### Aim of the task
The response must consist of all the records, retyped exactly.
*** Exercise data ***
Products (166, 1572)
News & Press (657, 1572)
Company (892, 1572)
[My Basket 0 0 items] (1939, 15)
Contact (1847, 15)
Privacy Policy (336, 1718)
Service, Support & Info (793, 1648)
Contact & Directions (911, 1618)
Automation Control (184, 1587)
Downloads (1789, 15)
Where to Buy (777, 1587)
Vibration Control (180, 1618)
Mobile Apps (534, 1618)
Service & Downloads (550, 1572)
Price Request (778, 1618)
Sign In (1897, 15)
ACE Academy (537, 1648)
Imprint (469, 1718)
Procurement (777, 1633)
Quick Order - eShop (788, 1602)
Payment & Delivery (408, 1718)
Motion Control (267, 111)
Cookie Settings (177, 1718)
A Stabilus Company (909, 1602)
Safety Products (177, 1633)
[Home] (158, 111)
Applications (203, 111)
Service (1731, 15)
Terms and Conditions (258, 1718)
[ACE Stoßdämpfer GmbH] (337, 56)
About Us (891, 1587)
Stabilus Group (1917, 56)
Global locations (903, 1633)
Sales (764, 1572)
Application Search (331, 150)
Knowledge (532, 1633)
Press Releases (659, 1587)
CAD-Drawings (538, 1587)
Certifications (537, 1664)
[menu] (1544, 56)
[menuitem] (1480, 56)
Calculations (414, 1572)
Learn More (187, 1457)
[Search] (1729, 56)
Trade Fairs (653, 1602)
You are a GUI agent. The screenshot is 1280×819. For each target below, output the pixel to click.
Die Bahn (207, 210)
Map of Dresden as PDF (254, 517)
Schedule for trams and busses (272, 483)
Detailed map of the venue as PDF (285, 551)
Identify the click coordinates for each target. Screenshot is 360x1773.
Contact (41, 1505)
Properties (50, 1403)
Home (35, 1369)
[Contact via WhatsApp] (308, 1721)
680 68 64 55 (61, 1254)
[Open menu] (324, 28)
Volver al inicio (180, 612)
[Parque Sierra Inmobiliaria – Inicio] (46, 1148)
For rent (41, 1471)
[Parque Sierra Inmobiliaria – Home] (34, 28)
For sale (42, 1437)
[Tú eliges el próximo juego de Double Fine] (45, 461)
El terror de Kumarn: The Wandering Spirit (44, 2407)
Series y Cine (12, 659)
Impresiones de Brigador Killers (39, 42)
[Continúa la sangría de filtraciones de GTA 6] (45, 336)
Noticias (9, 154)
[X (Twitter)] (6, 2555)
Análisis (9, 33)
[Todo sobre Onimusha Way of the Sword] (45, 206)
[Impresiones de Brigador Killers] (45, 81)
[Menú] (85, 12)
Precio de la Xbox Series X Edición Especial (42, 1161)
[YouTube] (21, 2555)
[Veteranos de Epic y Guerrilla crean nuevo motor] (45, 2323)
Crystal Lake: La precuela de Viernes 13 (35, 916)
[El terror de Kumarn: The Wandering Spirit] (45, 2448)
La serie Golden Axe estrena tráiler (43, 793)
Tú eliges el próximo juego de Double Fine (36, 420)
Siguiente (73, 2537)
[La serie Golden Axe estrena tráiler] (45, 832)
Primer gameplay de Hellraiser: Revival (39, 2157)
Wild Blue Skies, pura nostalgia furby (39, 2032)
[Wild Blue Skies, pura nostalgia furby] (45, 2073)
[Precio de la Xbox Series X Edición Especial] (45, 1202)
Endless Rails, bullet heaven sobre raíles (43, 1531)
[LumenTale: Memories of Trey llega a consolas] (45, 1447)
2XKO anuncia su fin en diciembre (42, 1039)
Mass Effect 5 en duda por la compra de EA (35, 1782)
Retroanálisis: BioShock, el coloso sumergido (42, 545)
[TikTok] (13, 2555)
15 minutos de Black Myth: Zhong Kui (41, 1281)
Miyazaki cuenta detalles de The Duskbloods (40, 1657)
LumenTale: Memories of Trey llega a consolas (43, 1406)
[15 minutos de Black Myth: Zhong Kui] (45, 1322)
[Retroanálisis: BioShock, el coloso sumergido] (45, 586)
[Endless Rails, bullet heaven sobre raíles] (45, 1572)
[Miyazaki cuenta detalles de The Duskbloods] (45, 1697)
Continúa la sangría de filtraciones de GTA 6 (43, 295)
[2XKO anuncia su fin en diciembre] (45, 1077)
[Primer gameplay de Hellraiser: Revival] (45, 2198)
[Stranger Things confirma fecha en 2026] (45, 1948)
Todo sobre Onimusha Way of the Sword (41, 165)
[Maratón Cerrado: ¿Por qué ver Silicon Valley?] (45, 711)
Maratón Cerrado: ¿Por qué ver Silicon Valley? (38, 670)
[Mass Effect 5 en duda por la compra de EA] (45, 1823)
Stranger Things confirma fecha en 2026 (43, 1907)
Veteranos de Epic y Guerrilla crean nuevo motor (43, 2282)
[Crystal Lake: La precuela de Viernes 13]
*** End of Exercise data ***
### Answer for the task
Products (166, 1572)
News & Press (657, 1572)
Company (892, 1572)
[My Basket 0 0 items] (1939, 15)
Contact (1847, 15)
Privacy Policy (336, 1718)
Service, Support & Info (793, 1648)
Contact & Directions (911, 1618)
Automation Control (184, 1587)
Downloads (1789, 15)
Where to Buy (777, 1587)
Vibration Control (180, 1618)
Mobile Apps (534, 1618)
Service & Downloads (550, 1572)
Price Request (778, 1618)
Sign In (1897, 15)
ACE Academy (537, 1648)
Imprint (469, 1718)
Procurement (777, 1633)
Quick Order - eShop (788, 1602)
Payment & Delivery (408, 1718)
Motion Control (267, 111)
Cookie Settings (177, 1718)
A Stabilus Company (909, 1602)
Safety Products (177, 1633)
[Home] (158, 111)
Applications (203, 111)
Service (1731, 15)
Terms and Conditions (258, 1718)
[ACE Stoßdämpfer GmbH] (337, 56)
About Us (891, 1587)
Stabilus Group (1917, 56)
Global locations (903, 1633)
Sales (764, 1572)
Application Search (331, 150)
Knowledge (532, 1633)
Press Releases (659, 1587)
CAD-Drawings (538, 1587)
Certifications (537, 1664)
[menu] (1544, 56)
[menuitem] (1480, 56)
Calculations (414, 1572)
Learn More (187, 1457)
[Search] (1729, 56)
Trade Fairs (653, 1602)
You are a GUI agent. The screenshot is 1280×819. For each target below, output the pixel to click.
Die Bahn (207, 210)
Map of Dresden as PDF (254, 517)
Schedule for trams and busses (272, 483)
Detailed map of the venue as PDF (285, 551)
Identify the click coordinates for each target. Screenshot is 360x1773.
Contact (41, 1505)
Properties (50, 1403)
Home (35, 1369)
[Contact via WhatsApp] (308, 1721)
680 68 64 55 (61, 1254)
[Open menu] (324, 28)
Volver al inicio (180, 612)
[Parque Sierra Inmobiliaria – Inicio] (46, 1148)
For rent (41, 1471)
[Parque Sierra Inmobiliaria – Home] (34, 28)
For sale (42, 1437)
[Tú eliges el próximo juego de Double Fine] (45, 461)
El terror de Kumarn: The Wandering Spirit (44, 2407)
Series y Cine (12, 659)
Impresiones de Brigador Killers (39, 42)
[Continúa la sangría de filtraciones de GTA 6] (45, 336)
Noticias (9, 154)
[X (Twitter)] (6, 2555)
Análisis (9, 33)
[Todo sobre Onimusha Way of the Sword] (45, 206)
[Impresiones de Brigador Killers] (45, 81)
[Menú] (85, 12)
Precio de la Xbox Series X Edición Especial (42, 1161)
[YouTube] (21, 2555)
[Veteranos de Epic y Guerrilla crean nuevo motor] (45, 2323)
Crystal Lake: La precuela de Viernes 13 (35, 916)
[El terror de Kumarn: The Wandering Spirit] (45, 2448)
La serie Golden Axe estrena tráiler (43, 793)
Tú eliges el próximo juego de Double Fine (36, 420)
Siguiente (73, 2537)
[La serie Golden Axe estrena tráiler] (45, 832)
Primer gameplay de Hellraiser: Revival (39, 2157)
Wild Blue Skies, pura nostalgia furby (39, 2032)
[Wild Blue Skies, pura nostalgia furby] (45, 2073)
[Precio de la Xbox Series X Edición Especial] (45, 1202)
Endless Rails, bullet heaven sobre raíles (43, 1531)
[LumenTale: Memories of Trey llega a consolas] (45, 1447)
2XKO anuncia su fin en diciembre (42, 1039)
Mass Effect 5 en duda por la compra de EA (35, 1782)
Retroanálisis: BioShock, el coloso sumergido (42, 545)
[TikTok] (13, 2555)
15 minutos de Black Myth: Zhong Kui (41, 1281)
Miyazaki cuenta detalles de The Duskbloods (40, 1657)
LumenTale: Memories of Trey llega a consolas (43, 1406)
[15 minutos de Black Myth: Zhong Kui] (45, 1322)
[Retroanálisis: BioShock, el coloso sumergido] (45, 586)
[Endless Rails, bullet heaven sobre raíles] (45, 1572)
[Miyazaki cuenta detalles de The Duskbloods] (45, 1697)
Continúa la sangría de filtraciones de GTA 6 (43, 295)
[2XKO anuncia su fin en diciembre] (45, 1077)
[Primer gameplay de Hellraiser: Revival] (45, 2198)
[Stranger Things confirma fecha en 2026] (45, 1948)
Todo sobre Onimusha Way of the Sword (41, 165)
[Maratón Cerrado: ¿Por qué ver Silicon Valley?] (45, 711)
Maratón Cerrado: ¿Por qué ver Silicon Valley? (38, 670)
[Mass Effect 5 en duda por la compra de EA] (45, 1823)
Stranger Things confirma fecha en 2026 (43, 1907)
Veteranos de Epic y Guerrilla crean nuevo motor (43, 2282)
[Crystal Lake: La precuela de Viernes 13]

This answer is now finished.